Quase nessa mesma altura, um romancista de novelas e de uma biografia de um falsificador de quadros, Clifford Irving, estava a publicar uma biografia do milionário e excêntrico Howard Hughes, garantindo ter a autorização devida para o fazer. Editora: McGraw-Hill. A revista Life, então a perder leitores, comprou os direitos para a sua pré-publicação.
Mas provou-se ser uma fraude. Quase perfeita, envolvendo um outro romancista, que fazia o trabalho de pesquisa, Richard Susskind. Para além dos dois autores, apenas a quinta mulher de Irving e uma antiga namorada deste, Nina van Pallandt, do antigo duo dinamarquês Nina & Frederick, sabiam da falsidade. Irving forjara cartas de Hughes imitando a sua forma de escrever.

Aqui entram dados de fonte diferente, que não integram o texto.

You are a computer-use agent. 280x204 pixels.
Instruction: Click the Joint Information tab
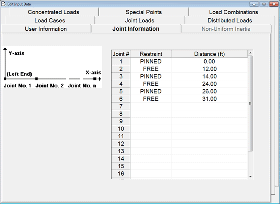(x=136, y=29)
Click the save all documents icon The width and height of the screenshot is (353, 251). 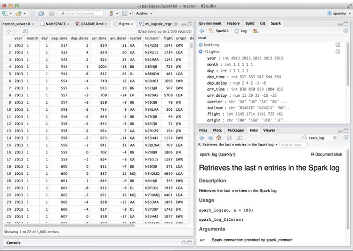tap(41, 14)
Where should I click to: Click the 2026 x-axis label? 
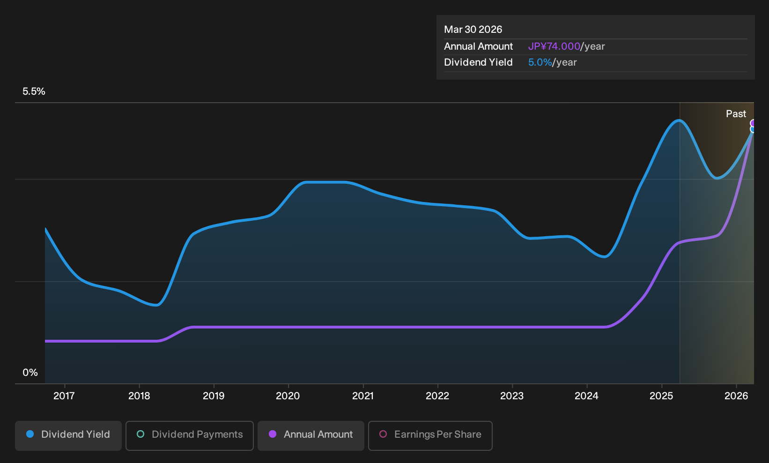736,396
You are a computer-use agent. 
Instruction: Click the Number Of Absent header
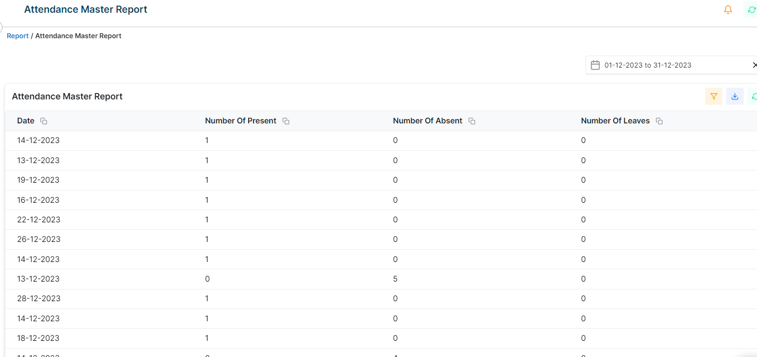(x=427, y=121)
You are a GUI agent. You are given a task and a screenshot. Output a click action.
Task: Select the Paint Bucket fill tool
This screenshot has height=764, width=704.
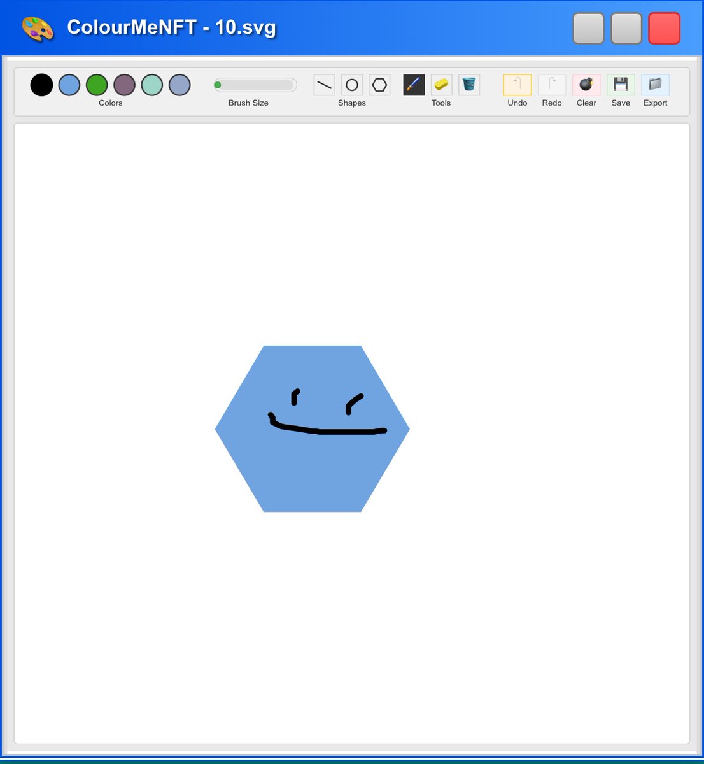469,85
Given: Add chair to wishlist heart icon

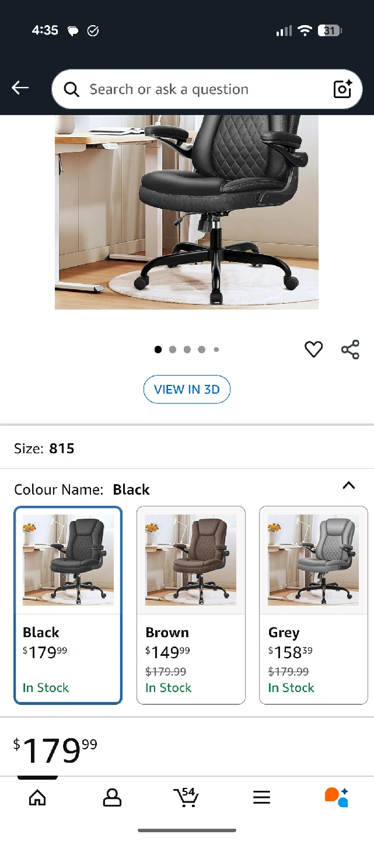Looking at the screenshot, I should pyautogui.click(x=314, y=349).
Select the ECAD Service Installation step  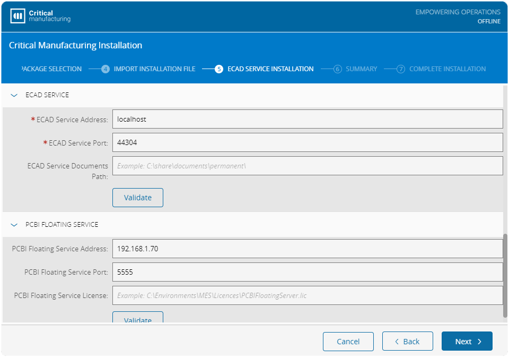coord(270,69)
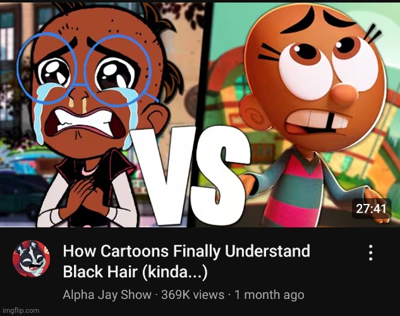Image resolution: width=400 pixels, height=316 pixels.
Task: Go to the Alpha Jay Show channel name
Action: click(x=107, y=294)
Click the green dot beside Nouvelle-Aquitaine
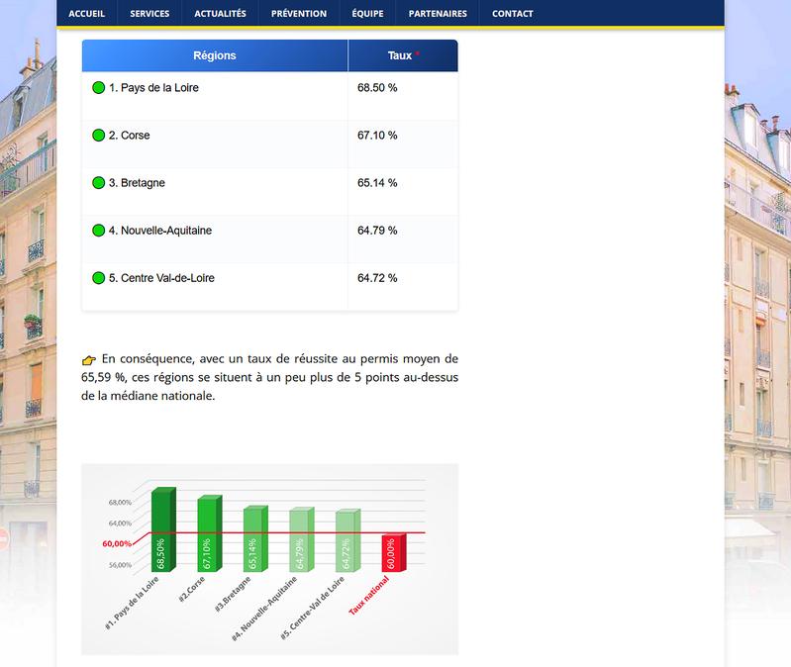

Estava-se entre o final de 1971 e o princípio de 1972, quando o próprio Howard Hughes, homem ligado aos media, aviador e excêntrico, desmentiu ter autorizado a escrita do livro. Curioso é que - nota Philip French na sua coluna de cinema na edição de hoje do Observer - nessa semana de Janeiro de 1972 o filme mais visto nos Estados Unidos se chamava Diamonds are forever, em que James Bond visita Las Vegas e protege um milionário que vivia recluso chamado Willard White, claramente inspirado em Hughes.
Clifford Irving foi julgado e preso, a sua mulher igualmente presa na Suíça, por movimentar a conta do dinheiro antecipado pela editora para pagar ao milionário [fotografias de Irving, Hughes e Susskind retiradas do sítio Crime Library].
O filme Golpe quase perfeito tem Richard Gere e Alfred Molina como interpretando os papéis dos dois escritores. Realizado pelo sueco Lasse Hallström, autor de outros filmes como Chocolate e Regras da casa, Golpe quase perfeito é um filme agradável de ver. Isto apesar do próprio Irving declarar que a história é inexacta.
Na história do filme é clara a dupla realidade traçada por Clifford Irving: a realidade propriamente dita e a recriada por si. Esta passava pela gravação de conversas inexistentes e por igualmente inventada violência exercida por colaboradores directos do milionário sobre o escritor.
Um último pormenor também curioso é o da antiga namorada de Irving, a dinamarquesa Nina van Pallandt, ter ganho com a visibilidade do caso. Ela foi convidada para entrar no filme de Altman The long goodbye (1973) e desempenhou o papel de uma das clientes de Richard Gere no filme American gigolo (1980).